Es por ello por lo que la protección del yacimiento viene dada de modo genérico por la normativa general que brindan la Ley de Patrimonio Histórico Español y la Ley del Patrimonio Histórico de Andalucía.

Además, se da el caso de que el yacimiento no está delimitado perimetralmente por el planeamiento urbanístico de Mengíbar por lo que Cerro Maquiz, tal y como ha reconocido en un informe la Delegación de Cultura, "no goza de ningún régimen de protección urbanística ni forma parte del Catálogo General de Patrimonio Histórico de Andalucía".

El que las zanjas se abrieran sin proyecto previo ni licencia urbanística sí constituiría una infracción administrativa, aunque, según reconoce el propio Ayuntamiento, subsanable con la presentación de la documentación necesaria para legalizar lo realizado.

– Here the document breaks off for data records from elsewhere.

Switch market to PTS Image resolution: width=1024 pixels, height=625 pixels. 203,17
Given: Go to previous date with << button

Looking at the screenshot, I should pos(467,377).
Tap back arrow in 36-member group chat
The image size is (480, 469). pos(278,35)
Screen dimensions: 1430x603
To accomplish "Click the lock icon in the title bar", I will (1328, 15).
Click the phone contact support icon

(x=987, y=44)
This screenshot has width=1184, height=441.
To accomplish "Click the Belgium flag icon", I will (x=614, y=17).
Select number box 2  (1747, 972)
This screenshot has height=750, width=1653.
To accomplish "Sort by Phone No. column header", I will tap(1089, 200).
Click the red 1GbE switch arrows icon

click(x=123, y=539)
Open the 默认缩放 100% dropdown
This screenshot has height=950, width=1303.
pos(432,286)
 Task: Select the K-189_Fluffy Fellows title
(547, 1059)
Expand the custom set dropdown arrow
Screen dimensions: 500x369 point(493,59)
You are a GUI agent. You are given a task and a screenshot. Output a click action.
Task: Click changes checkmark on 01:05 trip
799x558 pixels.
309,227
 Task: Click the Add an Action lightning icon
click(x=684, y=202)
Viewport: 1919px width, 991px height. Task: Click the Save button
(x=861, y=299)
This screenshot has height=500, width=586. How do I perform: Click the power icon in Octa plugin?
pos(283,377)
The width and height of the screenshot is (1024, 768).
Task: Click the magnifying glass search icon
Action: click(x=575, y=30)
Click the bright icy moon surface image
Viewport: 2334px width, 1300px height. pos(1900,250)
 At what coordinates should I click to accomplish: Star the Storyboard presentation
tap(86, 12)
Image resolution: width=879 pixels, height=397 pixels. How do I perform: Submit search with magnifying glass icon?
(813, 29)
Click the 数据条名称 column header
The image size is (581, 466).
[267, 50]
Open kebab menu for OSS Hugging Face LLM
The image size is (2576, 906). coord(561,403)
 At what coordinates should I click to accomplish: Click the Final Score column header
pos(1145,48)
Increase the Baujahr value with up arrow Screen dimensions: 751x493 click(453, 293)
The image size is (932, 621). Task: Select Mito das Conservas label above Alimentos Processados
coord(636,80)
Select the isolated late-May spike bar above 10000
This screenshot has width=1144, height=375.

En lo que respecta a la apropiación indebida, el tribunal establece que el control realizado por la Administración sobre las piezas de la Colección de la Chica "ha sido muy deficiente" y añade que "la colección nunca estuvo identificada y contratada en su integridad".

M.C.J. declaró en el juicio celebrado el 23 de noviembre de 2020 que "No era consciente de que necesitaba licencia y proyecto de obra" y que él por su profesión de piloto de vuelo no estaba al corriente de los trámites que se necesitaban a la hora de llevar esta actuación de mantenimiento del regadío.

Mantuvo que lo que se hizo para cambiar las gomas del regadío de 16 milímetros de diámetro fueron "surcos" y no zanjas, y que en la finca "de toda la vida" se han retirado "piedras" porque hay muchas y son "un incordio" en las labores agrícolas refiriéndose así a la multitud de restos arqueológicos que hay en la finca situada sobre la antigua ciudad romana de Iliturgi, una de las más importantes del Alto Guadalquivir.

Por su parte, el arqueólogo investigador de la Universidad de Jaén que puso la denuncia declaró que se dieron cuenta de lo que había ocurrido cuando visitaron la zona como paso previo a una intervención arqueológica aprobada por la Consejería de Cultura.

Señaló que las zanjas eran de entre 30 y 50 centímetros y que se había "alterado" la superficie de este yacimiento que alberga en el subsuelo una ciudad romana fortificada con cuatro puertas de acceso y que una superficie de unas 17 hectáreas.

Se trata de un yacimiento sobre el que se viene trabajando desde 1980 y que de su importancia deriva que algunas de los restos localizados estén expuestos en el Museo Arqueológico Nacional.

Ahora, el TSJA ha confirmado de forma íntegra la sentencia y desestima el recurso de apelación interpuesto por el Ministerio Fiscal. El Ministerio Público recurrió por considerar que se había producido un error en la apreciación de la prueba y pidió la nulidad de la sentencia absolutoria impugnada con reposición de las actuaciones para nuevo enjuiciamiento por tribunal con distinta composición del que dictó la impugnada, cuestiones que rechaza el alto tribunal andaluz.

La sentencia sigue sin ser firme y puede ser recurrida en casación ante el Tribunal Supremo (TS).